Sharon Nelson-Barber, a sociolinguist and Senior Program Director at WestEd, has lifelong personal and professional experience in Indigenous communities. Her interests in STEM began early on as she accompanied her father and grandfather while subsistence hunting and fishing. Much of her research, funded by the National Science Foundation, centers on understanding ways in which students' cultural backgrounds influence how they make sense of mathematics and science education. She also conducts studies aimed at developing more equitable assessment and testing methods that account for cultural influences. She closely collaborates with other Indigenous researchers and community partners across the US, the Northern Pacific islands of Micronesia, and parts of Polynesia. She is co-founder of POLARIS (Pivotal Opportunities to Learn, Advance and Research Indigenous Systems), a research and development network that promotes healthier communities by integrating Indigenous perspectives for thriving education futures. An ongoing project convenes Indigenous elders and scientists to document technical solutions to climate change from both Indigenous and western academic perspectives, and heighten international attention to the need to preserve cultures and societies amidst rising waters.


作者簡介(中文翻譯)

保琳·W·U·欽的曾祖父母在夏威夷還是夏威夷王國、夏威夷語為官方語言的時候抵達夏威夷。自1893年王國被非法推翻及1898年被美國吞併後,夏威夷語在教育和政府中被禁止,直到1978年的憲法修正案才得以恢復。作為夏威夷公立學校的科學教師,她使用來自美國本土的教科書,除了在《夏威夷的植物與動物》這門針對非大學進修學生的課程中。創建以地方為基礎的課程使她能夠將自己的釣魚、健行和園藝經驗與西方生物學框架相結合。看到這門“終端”課程的學生因為他們的生活和地方進入課程而變得投入,促使她進行博士研究,探討文化、性別、語言、地方和權力在科學、技術、工程和數學(STEM)領域中對Kānaka Maoli(波利尼西亞航海者的後裔)代表性不足的影響。在夏威夷大學馬諾阿校區,她的教師教育和專業發展項目由美國教育部和國家科學基金會資助,支持研究和教育,以培養能夠創建以地方為基礎、文化持續、以探究為導向的課程,並包容多元和代表性不足的學生。這項工作促成了跨學科碩士學位的建立,專注於地方、可持續性以及可持續性和韌性教育的研究生證書。
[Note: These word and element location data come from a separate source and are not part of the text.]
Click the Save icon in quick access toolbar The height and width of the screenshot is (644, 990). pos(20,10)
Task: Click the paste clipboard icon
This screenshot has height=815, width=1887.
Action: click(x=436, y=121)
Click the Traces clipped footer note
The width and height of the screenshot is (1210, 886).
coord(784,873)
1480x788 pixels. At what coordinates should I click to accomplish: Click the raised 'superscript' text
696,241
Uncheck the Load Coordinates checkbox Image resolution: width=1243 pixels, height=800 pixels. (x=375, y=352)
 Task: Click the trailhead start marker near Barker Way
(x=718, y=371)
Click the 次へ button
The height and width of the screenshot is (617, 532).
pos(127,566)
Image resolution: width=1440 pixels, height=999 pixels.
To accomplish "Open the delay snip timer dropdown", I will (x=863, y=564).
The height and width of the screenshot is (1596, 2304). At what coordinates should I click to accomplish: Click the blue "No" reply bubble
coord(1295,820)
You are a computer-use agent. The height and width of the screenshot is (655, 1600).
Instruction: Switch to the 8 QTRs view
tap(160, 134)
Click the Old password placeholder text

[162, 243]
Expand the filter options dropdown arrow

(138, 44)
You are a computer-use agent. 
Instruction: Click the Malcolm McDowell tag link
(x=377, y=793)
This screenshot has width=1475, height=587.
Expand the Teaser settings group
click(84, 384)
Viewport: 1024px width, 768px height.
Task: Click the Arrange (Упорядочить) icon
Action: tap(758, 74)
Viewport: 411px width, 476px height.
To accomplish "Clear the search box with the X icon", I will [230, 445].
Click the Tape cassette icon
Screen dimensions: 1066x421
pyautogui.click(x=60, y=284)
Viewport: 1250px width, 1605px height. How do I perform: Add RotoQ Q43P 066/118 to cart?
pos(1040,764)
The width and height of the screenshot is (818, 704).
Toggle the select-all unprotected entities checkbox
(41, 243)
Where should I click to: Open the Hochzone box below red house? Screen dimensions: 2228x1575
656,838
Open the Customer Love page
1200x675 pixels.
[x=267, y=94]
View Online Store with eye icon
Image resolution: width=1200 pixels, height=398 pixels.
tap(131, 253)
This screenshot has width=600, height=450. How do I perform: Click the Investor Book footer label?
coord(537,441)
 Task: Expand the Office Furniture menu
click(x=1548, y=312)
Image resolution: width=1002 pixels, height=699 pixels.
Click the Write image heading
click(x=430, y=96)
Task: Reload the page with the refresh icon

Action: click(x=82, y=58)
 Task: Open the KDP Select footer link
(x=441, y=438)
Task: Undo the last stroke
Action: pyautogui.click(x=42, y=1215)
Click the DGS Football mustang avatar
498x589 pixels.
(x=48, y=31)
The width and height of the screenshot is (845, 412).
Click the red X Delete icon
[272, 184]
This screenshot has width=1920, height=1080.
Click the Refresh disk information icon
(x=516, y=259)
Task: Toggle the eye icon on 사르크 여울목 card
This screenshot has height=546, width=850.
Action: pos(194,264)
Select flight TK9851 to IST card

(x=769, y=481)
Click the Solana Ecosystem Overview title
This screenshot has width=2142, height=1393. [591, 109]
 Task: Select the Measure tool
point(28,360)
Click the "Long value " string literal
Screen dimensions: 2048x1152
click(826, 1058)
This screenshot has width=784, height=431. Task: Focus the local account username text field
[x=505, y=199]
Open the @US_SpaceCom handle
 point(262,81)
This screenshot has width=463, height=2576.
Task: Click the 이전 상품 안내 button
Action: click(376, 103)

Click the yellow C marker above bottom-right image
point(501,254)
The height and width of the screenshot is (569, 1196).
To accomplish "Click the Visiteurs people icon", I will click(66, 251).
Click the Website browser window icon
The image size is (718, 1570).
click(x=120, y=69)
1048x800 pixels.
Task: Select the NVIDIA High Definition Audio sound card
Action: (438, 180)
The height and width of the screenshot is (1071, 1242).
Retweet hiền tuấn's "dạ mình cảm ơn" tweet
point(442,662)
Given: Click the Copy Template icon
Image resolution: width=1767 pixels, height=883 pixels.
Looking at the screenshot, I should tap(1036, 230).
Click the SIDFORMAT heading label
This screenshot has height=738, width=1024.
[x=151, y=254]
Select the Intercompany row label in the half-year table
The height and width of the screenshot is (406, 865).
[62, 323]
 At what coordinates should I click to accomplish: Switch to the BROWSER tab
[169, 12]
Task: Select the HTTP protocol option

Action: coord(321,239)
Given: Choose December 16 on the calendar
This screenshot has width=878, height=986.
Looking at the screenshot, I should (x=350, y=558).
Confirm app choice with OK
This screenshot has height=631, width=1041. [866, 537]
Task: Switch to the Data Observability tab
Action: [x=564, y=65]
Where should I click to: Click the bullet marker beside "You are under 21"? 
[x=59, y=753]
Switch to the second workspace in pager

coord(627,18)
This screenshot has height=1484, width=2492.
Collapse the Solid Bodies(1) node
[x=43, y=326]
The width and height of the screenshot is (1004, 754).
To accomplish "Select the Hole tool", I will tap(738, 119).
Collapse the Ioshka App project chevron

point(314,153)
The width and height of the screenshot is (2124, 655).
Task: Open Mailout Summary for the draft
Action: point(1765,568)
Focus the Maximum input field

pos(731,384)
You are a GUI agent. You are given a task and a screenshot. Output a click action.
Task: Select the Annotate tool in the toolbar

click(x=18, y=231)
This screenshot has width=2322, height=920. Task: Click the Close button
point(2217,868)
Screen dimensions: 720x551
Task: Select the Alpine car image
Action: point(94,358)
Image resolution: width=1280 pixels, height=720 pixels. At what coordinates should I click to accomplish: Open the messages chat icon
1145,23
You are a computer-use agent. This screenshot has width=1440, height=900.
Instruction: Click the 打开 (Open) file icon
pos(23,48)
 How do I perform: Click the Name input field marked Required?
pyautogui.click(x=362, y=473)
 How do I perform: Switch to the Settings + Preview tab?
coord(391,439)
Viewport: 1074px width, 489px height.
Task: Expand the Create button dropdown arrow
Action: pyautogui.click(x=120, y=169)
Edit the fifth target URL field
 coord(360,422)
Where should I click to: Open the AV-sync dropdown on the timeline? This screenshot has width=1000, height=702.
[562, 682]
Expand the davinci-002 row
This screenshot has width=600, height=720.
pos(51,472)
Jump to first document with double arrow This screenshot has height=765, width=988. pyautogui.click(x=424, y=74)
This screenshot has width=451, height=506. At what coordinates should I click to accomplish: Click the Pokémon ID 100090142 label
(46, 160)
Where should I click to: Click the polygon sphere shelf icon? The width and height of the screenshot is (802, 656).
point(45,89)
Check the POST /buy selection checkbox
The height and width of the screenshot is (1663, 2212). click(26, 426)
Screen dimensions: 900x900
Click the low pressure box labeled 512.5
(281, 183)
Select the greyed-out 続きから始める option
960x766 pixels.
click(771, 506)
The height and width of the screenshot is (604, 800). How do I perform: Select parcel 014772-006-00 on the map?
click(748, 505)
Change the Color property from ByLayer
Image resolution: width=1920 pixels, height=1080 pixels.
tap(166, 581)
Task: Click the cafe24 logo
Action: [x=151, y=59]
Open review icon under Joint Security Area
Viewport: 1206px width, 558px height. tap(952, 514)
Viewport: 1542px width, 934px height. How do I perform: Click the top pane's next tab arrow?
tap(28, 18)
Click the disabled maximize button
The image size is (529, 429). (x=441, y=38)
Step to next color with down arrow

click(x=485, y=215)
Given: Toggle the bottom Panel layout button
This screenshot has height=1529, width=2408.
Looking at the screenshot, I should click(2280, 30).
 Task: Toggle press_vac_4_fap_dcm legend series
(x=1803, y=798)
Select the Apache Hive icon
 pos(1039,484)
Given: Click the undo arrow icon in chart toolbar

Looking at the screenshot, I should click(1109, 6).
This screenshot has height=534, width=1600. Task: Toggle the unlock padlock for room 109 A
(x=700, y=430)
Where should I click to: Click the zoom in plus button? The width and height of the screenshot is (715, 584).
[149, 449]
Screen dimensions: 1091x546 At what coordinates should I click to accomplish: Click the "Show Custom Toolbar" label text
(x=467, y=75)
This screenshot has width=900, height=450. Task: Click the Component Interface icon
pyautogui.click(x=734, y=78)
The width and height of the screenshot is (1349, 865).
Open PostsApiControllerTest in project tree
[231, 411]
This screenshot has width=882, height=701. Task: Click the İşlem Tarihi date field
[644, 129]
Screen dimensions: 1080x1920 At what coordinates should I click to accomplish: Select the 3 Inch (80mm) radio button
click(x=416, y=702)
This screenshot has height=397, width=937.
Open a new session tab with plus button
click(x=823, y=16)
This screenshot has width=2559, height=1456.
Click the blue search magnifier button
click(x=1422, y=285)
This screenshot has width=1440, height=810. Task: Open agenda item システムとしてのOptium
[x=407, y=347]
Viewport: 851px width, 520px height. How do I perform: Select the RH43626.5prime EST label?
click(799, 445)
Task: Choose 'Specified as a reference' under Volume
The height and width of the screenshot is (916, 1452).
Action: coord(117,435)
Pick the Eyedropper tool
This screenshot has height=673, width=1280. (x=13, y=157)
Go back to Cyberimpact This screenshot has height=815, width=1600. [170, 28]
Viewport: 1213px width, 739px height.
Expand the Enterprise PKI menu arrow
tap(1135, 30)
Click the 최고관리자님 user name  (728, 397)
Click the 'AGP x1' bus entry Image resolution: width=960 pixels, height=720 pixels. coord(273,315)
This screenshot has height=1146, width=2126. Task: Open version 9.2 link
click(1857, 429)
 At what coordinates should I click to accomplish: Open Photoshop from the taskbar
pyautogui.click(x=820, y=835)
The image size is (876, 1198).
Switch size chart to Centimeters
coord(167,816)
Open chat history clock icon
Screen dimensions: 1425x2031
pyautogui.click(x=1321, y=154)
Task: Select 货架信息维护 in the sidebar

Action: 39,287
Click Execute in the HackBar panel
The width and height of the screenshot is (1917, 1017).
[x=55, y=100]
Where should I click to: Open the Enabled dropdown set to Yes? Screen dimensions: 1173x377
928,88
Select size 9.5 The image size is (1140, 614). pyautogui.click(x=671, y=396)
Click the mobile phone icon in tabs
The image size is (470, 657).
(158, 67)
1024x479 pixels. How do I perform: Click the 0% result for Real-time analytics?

沙朗·尼爾森-巴伯是一位社會語言學家,也是WestEd的高級項目主任,擁有在原住民社區的終身個人和專業經驗。她對STEM的興趣早在陪伴父親和祖父進行自給自足的狩獵和釣魚時就開始了。她的許多研究由國家科學基金會資助,重點在於理解學生的文化背景如何影響他們對數學和科學教育的理解。她還進行旨在開發更公平的評估和測試方法的研究,考慮到文化影響。她與美國、密克羅尼西亞北太平洋島嶼及部分波利尼西亞的其他原住民研究者和社區夥伴密切合作。她是POLARIS(學習、推進和研究原住民系統的關鍵機會)的共同創辦人,這是一個促進健康社區的研究和發展網絡,通過整合原住民觀點來推動繁榮的教育未來。一個持續進行的項目召集原住民長者和科學家,從原住民和西方學術的角度記錄應對氣候變化的技術解決方案,並提高國際社會對於在水位上升的情況下保護文化和社會的必要性的關注。